Lasting 16 minutes, the latest footage again attempts high production techniques as it meanders through the history of the birth of Isis and its growth into the force it is now, straddling parts of Iraq and Syria. There is a narration with English subtitles as well as a soundtrack.
The makers of the video have gone to particular lengths to prolong and dramatise a section at its heart showing about 14 men in blue jumpsuits described as Syrian pilots and officers being led by the scruff of their necks by Isis fighters into what appears to be an olive grove. Finally each fighter forces their prisoner to the ground and saws through their necks with serrated daggers.
There were similar attempts at sophistication in the previous tapes. The moments when each of the men was making his last statement before being killed were shot with different cameras from multiple angles. Yet here, the footage at the tail end of this tape showing what they claim is the head of Mr Kassig seems hastily shot in bad lighting and taken with only one camera.
It will be the task of the US and British intelligence agencies to understand what this could mean. Is it possible that Mr Kassig had attempted to escape, making the usual staged last statement and beheading impossible? And while much of the footage that comes before seems more professionally shot and edited, does the less-scripted end suggest that its makers were suddenly sent on the run?
As before, prominent in footage both of the execution of the Syria men is the British-accented individual in a black hoody, widely nicknamed “Jihadi John”. The US intelligence services have said they now have the man’s identity though he has not yet been caught. But there have been media reports that he may have been among Isis combatants injured by a coalition air strike on one the group’s convoys nearly 10 days ago. If so, was this tape made before those strikes and what has become of Jihadi John now?

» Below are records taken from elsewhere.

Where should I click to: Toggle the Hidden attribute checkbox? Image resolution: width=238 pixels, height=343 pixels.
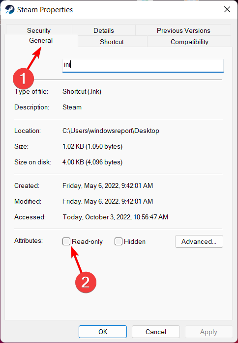click(119, 241)
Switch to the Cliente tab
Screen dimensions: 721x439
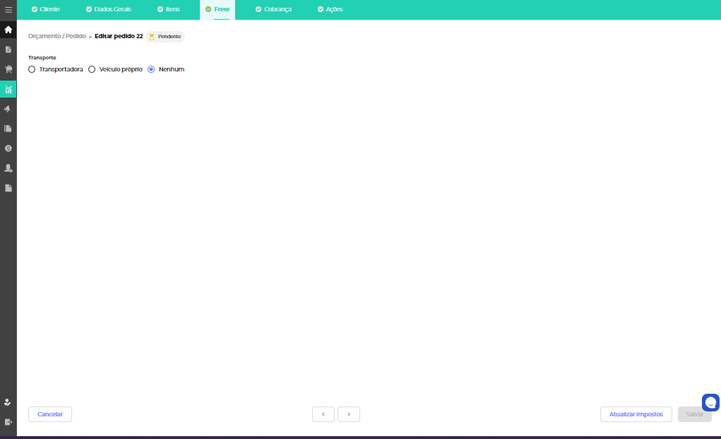pyautogui.click(x=46, y=9)
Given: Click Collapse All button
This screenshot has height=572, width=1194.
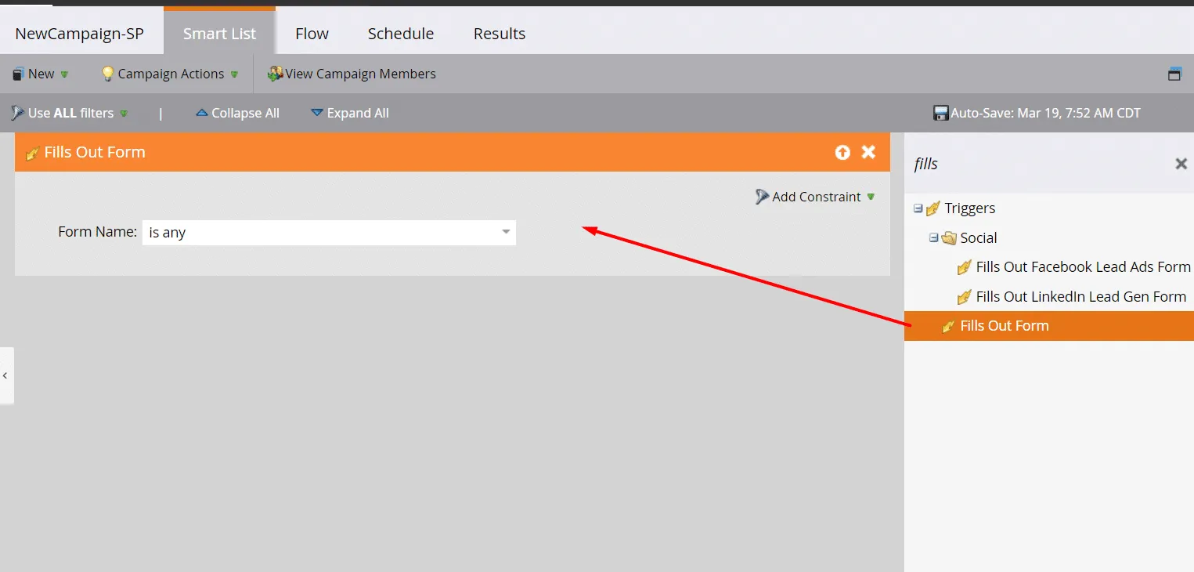Looking at the screenshot, I should (x=237, y=114).
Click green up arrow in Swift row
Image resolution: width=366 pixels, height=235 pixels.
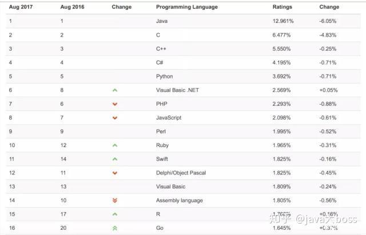click(115, 159)
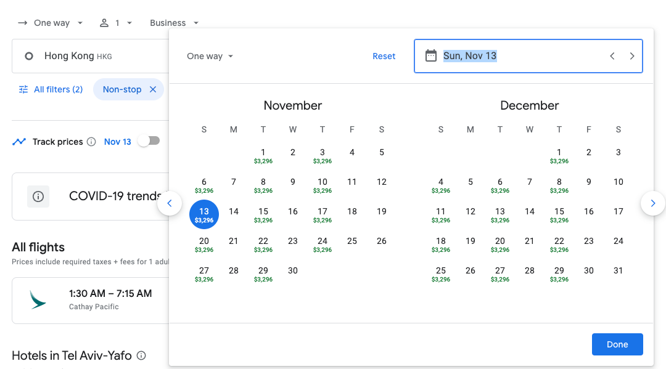Open the top-left One way trip selector

point(50,23)
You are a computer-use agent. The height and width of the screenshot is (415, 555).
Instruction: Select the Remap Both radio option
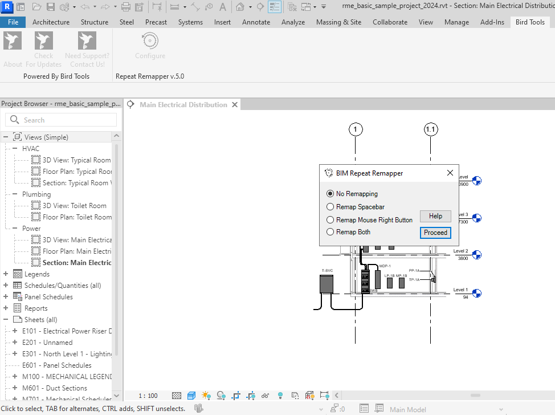coord(330,232)
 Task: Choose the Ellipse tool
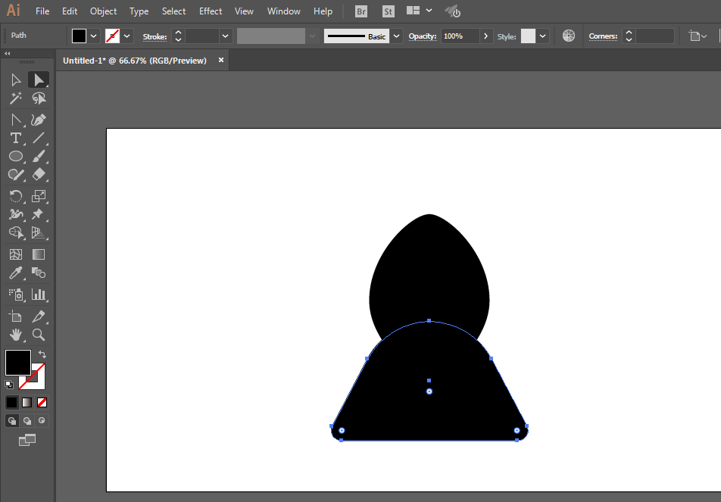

Mr Kassig was driving an ambulance with medical supplies from the base of his humanitarian group across the border in southern Turkey when he was seized on 1 October last year. He eventually found himself sharing cells in Raqqa, the capital of Isis’s self-declared caliphate, along with other Western hostages including Mr Henning and Mr Haines and the two US journalists.
Among those speculating that Mr Kassig may have resisted his captors or tried to escape was French terrorism expert Jean-Charles Brisard.
“Obviously there was something that happened during the filming”, Mr Brisard said, adding, “We know that the past executions were filmed from multiple perspectives, so perhaps something happened here that prevented them from doing so,” he told The New York Times.